Implant Supported Dentures
Dentures are popular choice for replacing missing teeth and restoring your smile. However, since traditional dentures can be tough to keep in place, mini implants can be used to increase retention and provide you with optimal denture function.
Why get implant-supported dentures?
- Mini implants are smaller than traditional implants, but still offer a strong foundation to adhere your dentures to, holding them firmly in place when you eat, smile, or speak.
- By getting implant-supported dentures, you can gain back your ability to eat a large variety of foods without having to worry about damaging your dentures.

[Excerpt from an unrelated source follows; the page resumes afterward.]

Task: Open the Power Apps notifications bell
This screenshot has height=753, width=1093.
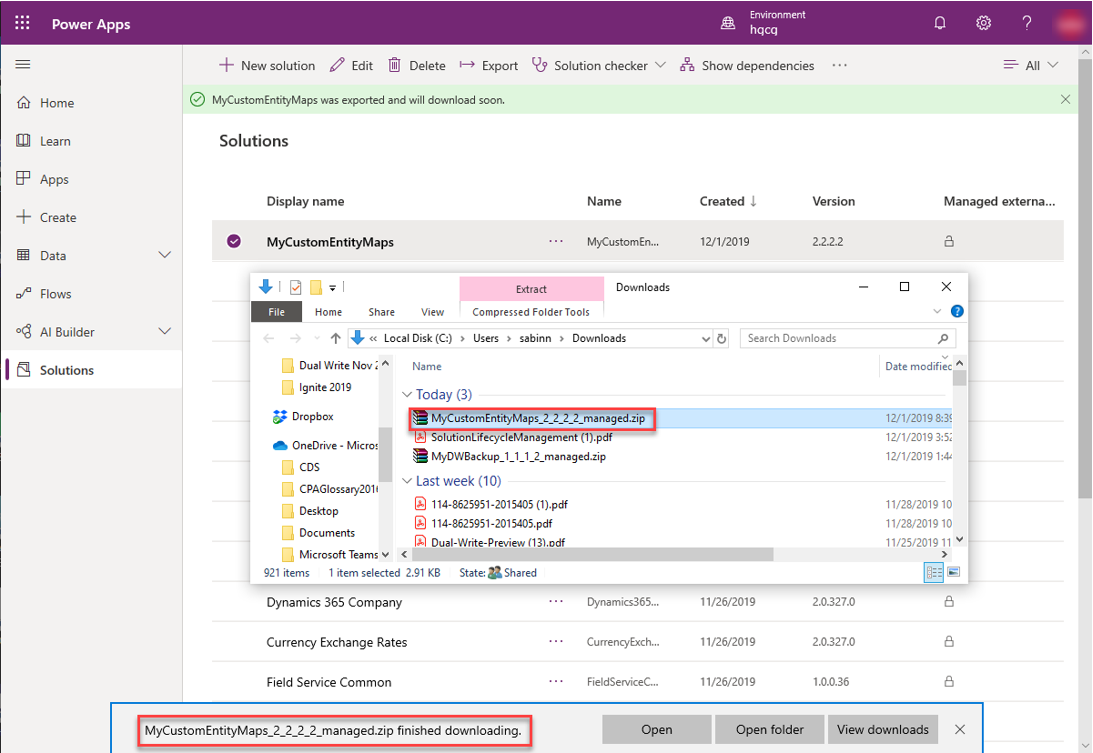Action: click(x=940, y=21)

- Implant-supported dentures replaces missing teeth which not only improves your smile and your confidence, but your speech as well. It is also important to replace missing teeth to avoid jawbone recession and bone loss.
Let's dive in to see how Implant Dentures work...
Did You Know?
178 million people in the U.S. are missing at least one tooth, while 30 million people in the U.S. are currently missing all their teeth?
The Process for Implant-Supported Dentures
To begin the process, your doctor will first determine how healthy your teeth and gums are. If you have any dental issues, like gum disease or teeth that need to be extracted, you will need to take care of these before getting dental implants. Your doctor will also make sure you have enough bone mass to properly support the implants. In some cases, a bone graft may be needed to replenish a loss in bone mass. If a bone graft is needed, the process will take longer than usual.
Next, your dentist will place the dental implants into your jaw bone and provide you with temporary dentures. Dental implants consist of titanium posts that are positioned in the jaw to act as an artificial tooth root. Eventually, over the course of approximately 3-6 months, the jaw bone fuses to the implant, solidifying an anchor for your implant-supported dentures. However, during the 3-6 months it takes your implants to stabilize, you will only have temporary dentures. At the end of the stabilization process, your dentist will take an impression of your mouth for your permanent dentures. Finally, these dentures will be fabricated, fit, and placed.